第3話Elixir-Replica System

 自分の面倒見の良さが嫌になってくる。

 正直この展開は薄々気付いていたからもうしょうがないとして、それにしても出発が本日っていうのは酷すぎる。



 幸いなことに俺はもとより全寮制の学校に通っていて、さらに親は超放任主義だ。

「今年の夏は帰れんわ」

 とだけ断りを入れておけばそちらの事は足りた。



 そして準備が始まるのだが、時計を見るともう約束の時刻まで一時間を切っている。

 旅立つためには〝旅の扉〟っていうワームホールを使うのだが、それが開く時間はシビアに決められているんだと。

 もうすでにファンタジーが俺の現実を侵食してる有様だ。

 上記理由のため集合時間厳守と言われたんだが、だいたい異世界に出発ってって何を準備していけばいいんだ?

 とりあえずリュックに懐中電灯と、スマホと着替えと……あーもー、わからん!

 途中からイラついて適当に詰め込むと、俺は出発時間ギリギリで寮を飛び出す。






「さーてユウ君。RPG《ロールプレイングゲーム》は知ってるわよね?」

 桜井家に到着すると、お母さんの恵美子えみこさんが出発前の講習を始めた。

 鋭い眼鏡にスーツと知的な印象を漂わせる彼女は、大学の教授をしているというが、なんともまあ女教師って感じがしっくりくる容姿だった。

 とても17の娘がいるとは思えないくらい若い。

「そりゃ、まあ。知らない奴の方が珍しいんじゃないっすか?」

 〝旅の扉〟なんてのがあるって聞いていたからもうちょっとなんかダンジョン的な家を想像していたが、ごく一般的な二階建て一軒家だった。



 俺は高校に入学する際に寮に入ったのだが、母子家庭の桜井家は丸ごと移り住んだと聞いていた。こちらに来てから家に上がり込むのはこれが初めてだ。

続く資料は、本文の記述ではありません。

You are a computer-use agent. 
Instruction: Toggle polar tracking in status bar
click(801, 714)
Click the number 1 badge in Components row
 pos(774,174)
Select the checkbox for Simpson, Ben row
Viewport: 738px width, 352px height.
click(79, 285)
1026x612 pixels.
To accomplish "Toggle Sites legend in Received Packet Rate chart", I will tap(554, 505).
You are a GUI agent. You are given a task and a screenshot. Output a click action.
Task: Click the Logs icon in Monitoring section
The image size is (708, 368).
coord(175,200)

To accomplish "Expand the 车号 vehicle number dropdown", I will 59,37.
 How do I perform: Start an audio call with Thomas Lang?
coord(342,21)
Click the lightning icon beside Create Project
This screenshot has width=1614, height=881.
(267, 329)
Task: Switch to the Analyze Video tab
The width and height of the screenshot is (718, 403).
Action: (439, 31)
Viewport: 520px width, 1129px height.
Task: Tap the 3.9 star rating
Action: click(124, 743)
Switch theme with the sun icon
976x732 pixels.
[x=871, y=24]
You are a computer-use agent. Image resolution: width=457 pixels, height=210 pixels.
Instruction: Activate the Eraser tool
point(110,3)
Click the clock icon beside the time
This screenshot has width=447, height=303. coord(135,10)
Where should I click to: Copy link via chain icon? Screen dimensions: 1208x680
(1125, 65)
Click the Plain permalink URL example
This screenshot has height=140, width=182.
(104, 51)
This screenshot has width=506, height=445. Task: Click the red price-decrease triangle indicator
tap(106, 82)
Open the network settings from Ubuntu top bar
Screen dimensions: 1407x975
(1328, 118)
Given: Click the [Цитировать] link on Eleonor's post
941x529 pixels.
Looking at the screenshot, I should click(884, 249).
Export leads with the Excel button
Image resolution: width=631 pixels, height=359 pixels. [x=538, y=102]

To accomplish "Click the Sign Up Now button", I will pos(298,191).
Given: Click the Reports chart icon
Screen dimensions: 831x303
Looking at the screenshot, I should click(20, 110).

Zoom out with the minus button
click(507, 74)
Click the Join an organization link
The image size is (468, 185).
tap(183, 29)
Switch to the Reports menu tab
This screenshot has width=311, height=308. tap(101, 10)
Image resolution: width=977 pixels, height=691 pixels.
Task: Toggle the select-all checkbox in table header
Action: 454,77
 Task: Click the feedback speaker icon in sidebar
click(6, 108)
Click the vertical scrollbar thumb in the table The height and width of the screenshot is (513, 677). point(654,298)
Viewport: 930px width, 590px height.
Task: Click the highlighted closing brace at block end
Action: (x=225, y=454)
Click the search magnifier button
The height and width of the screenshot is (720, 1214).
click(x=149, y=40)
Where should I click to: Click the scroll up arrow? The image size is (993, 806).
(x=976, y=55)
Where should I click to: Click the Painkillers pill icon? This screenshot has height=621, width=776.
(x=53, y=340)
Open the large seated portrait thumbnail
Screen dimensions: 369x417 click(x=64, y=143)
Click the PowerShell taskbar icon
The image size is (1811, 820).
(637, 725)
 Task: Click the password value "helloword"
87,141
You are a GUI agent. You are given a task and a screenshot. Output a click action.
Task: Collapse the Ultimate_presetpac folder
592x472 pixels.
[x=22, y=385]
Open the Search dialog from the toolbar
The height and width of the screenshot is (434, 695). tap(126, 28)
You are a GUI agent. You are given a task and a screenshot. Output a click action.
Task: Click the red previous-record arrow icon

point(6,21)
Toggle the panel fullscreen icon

「というか亜利奈が勇者ってくだりをもうちょっと掘り下げたいんですけど」

「RPGにおけるファンタジー世界とこれから出発する世界は非常に酷似しているの」

「質問は受け付けないスタンスですか」

「ごめんなさいね。

 時間があんまりないのよ」

 ウェーブがかった髪を揺らし、リップで彩られぷっくりとした唇で恵美子さんは謝罪する。品の良い香水がふわりと香った。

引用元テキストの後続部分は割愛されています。